▸ HOW TO COMPLETE THIS TASK: The required result is each line of the entries below containing the string "will".

Collected data
━━━━━━━━━━━━━━━━━━━━━━━━━━━━━━

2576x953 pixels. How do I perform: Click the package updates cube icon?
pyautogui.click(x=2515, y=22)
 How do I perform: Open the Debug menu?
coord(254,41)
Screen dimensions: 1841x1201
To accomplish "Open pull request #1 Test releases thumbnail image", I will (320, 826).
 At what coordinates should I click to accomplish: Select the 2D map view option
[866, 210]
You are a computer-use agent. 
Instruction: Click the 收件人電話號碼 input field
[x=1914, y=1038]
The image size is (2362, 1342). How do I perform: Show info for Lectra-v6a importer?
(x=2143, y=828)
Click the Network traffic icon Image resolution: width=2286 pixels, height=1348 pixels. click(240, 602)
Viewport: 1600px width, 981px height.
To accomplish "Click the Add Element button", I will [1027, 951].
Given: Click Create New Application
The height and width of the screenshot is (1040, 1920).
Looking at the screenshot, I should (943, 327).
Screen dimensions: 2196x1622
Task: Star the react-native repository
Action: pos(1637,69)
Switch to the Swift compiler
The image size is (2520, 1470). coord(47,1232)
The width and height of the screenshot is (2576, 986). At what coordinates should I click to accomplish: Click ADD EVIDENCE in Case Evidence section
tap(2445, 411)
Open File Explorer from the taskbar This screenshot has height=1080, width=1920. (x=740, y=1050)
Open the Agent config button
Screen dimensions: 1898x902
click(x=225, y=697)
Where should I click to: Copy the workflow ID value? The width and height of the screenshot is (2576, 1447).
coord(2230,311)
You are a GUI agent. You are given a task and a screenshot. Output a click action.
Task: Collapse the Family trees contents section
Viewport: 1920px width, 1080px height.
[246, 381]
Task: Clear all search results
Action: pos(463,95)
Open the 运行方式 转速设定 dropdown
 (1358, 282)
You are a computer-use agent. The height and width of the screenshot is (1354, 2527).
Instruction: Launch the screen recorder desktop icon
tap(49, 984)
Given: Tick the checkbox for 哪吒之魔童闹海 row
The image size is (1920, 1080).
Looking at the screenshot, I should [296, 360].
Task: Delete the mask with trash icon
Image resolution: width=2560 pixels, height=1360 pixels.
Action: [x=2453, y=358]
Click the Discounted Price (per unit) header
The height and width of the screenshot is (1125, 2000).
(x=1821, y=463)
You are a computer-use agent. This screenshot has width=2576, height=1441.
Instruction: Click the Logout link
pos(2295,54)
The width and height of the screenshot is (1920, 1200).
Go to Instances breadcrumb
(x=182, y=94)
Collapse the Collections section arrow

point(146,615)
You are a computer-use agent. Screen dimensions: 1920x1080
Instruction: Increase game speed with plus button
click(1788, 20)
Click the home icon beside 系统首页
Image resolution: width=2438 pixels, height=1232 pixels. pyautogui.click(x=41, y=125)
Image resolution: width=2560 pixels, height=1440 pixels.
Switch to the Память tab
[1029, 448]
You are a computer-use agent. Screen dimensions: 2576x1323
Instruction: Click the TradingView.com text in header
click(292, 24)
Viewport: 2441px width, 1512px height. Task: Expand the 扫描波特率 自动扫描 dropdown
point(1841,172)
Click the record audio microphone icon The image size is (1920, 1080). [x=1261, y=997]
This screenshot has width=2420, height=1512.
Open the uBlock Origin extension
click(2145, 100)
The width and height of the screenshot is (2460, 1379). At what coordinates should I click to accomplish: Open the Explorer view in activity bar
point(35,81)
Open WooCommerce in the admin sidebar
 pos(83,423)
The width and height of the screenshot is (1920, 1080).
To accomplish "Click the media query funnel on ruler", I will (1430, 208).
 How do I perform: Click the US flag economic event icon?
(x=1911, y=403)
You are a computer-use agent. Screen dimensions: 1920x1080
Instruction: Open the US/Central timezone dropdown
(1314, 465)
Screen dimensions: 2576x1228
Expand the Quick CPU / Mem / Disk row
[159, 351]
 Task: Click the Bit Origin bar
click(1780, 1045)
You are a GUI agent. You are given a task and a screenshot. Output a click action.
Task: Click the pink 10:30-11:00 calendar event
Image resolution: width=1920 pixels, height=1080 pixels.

━━━━━━━━━━━━━━━━━━━━━━━━━━━━━━

▸ RESULT:
To accomplish "Open pull request #1 Test releases thumbnail image", I will (320, 826).
To accomplish "Click the Add Element button", I will [1027, 951].
To accomplish "Click the media query funnel on ruler", I will (1430, 208).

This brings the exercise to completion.